Stability of In-Context Learning: A Spectral Coverage Perspective
Abstract
In-context learning (ICL) is a pivotal capability for the practical deployment of large-scale language models, yet its reliability can vary substantially with the number of demonstrations provided in the prompt. A central obstacle is that the target notion, \emph{distributional stability under demonstration resampling}, is expensive to measure directly at scale, making prompt-length selection largely heuristic. We therefore study a \emph{computable sufficient condition} based on a spectral-coverage proxy: the lower tail of the spectrum of a regularized empirical second-moment matrix formed from demonstration representations. Under sub-Gaussian representation assumptions, we derive a non-asymptotic sample-size requirement (a lower bound on $K$) that guarantees this proxy event with prescribed failure probability, yielding a conservative prompt-length recommendation produced by an observable two-stage estimator.
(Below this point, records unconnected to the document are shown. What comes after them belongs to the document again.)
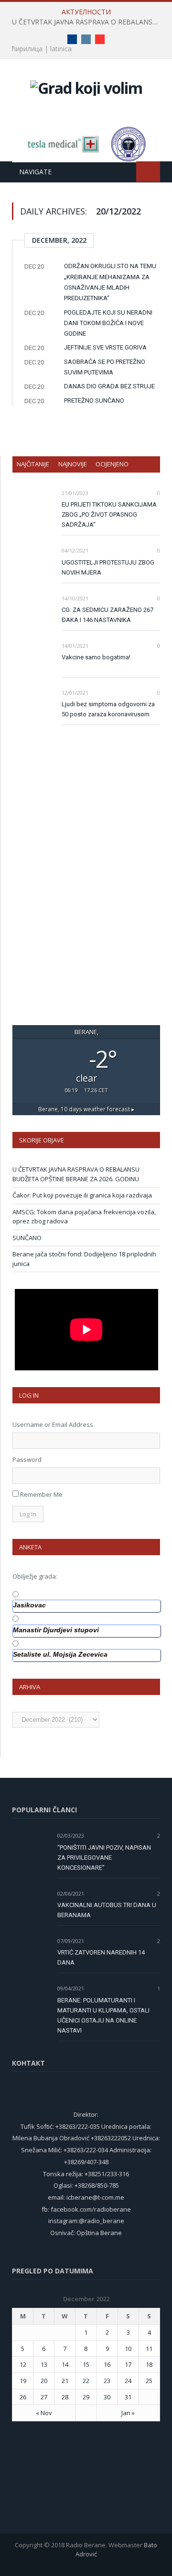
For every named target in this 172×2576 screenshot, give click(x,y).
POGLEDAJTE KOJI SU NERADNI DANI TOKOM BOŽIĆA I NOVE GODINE (108, 323)
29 (86, 2397)
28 (65, 2397)
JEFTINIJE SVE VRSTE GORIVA (105, 347)
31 (128, 2397)
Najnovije (72, 464)
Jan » (128, 2412)
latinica (61, 48)
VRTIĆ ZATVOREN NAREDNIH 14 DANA (101, 1957)
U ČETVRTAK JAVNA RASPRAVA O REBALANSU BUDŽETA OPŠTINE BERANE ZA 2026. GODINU (88, 22)
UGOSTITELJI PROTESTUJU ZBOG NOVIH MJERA (108, 567)
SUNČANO (27, 1237)
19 (23, 2380)
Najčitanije (33, 464)
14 (65, 2364)
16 (107, 2364)
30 (107, 2397)
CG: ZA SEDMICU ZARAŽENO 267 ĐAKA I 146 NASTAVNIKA (107, 614)
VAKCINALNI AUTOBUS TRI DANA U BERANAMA (106, 1910)
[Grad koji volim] (86, 86)
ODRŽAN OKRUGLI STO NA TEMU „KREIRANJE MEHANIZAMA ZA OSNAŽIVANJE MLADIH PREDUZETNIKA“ (110, 282)
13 (44, 2364)
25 (149, 2380)
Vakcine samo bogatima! (96, 657)
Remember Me (41, 1494)
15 (86, 2364)
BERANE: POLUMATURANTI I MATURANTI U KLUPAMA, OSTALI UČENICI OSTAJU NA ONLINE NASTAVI (103, 2015)
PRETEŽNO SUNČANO (94, 400)
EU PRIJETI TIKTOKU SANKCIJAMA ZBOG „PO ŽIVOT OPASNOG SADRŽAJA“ (109, 514)
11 (149, 2348)
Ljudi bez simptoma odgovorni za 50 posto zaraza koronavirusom (108, 709)
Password (27, 1459)
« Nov (44, 2412)
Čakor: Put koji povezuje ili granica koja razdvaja (82, 1195)
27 (44, 2397)
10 (128, 2348)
In large-scale experiments, the resulting estimates consistently upper-bound empirical accuracy knee-points, which we treat only as a practical surrogate for the prompt-length transition rather than a definition of stability. On a smaller held-out subset, direct resampling-based distributional stability measurements further validate the intended stability interpretation. Finally, a validation-only calibration step tightens the conservatism (typically to about $1.03$--$1.20\times$) while preserving conservative ordering, providing practical and verifiable guidance for ICL prompt design.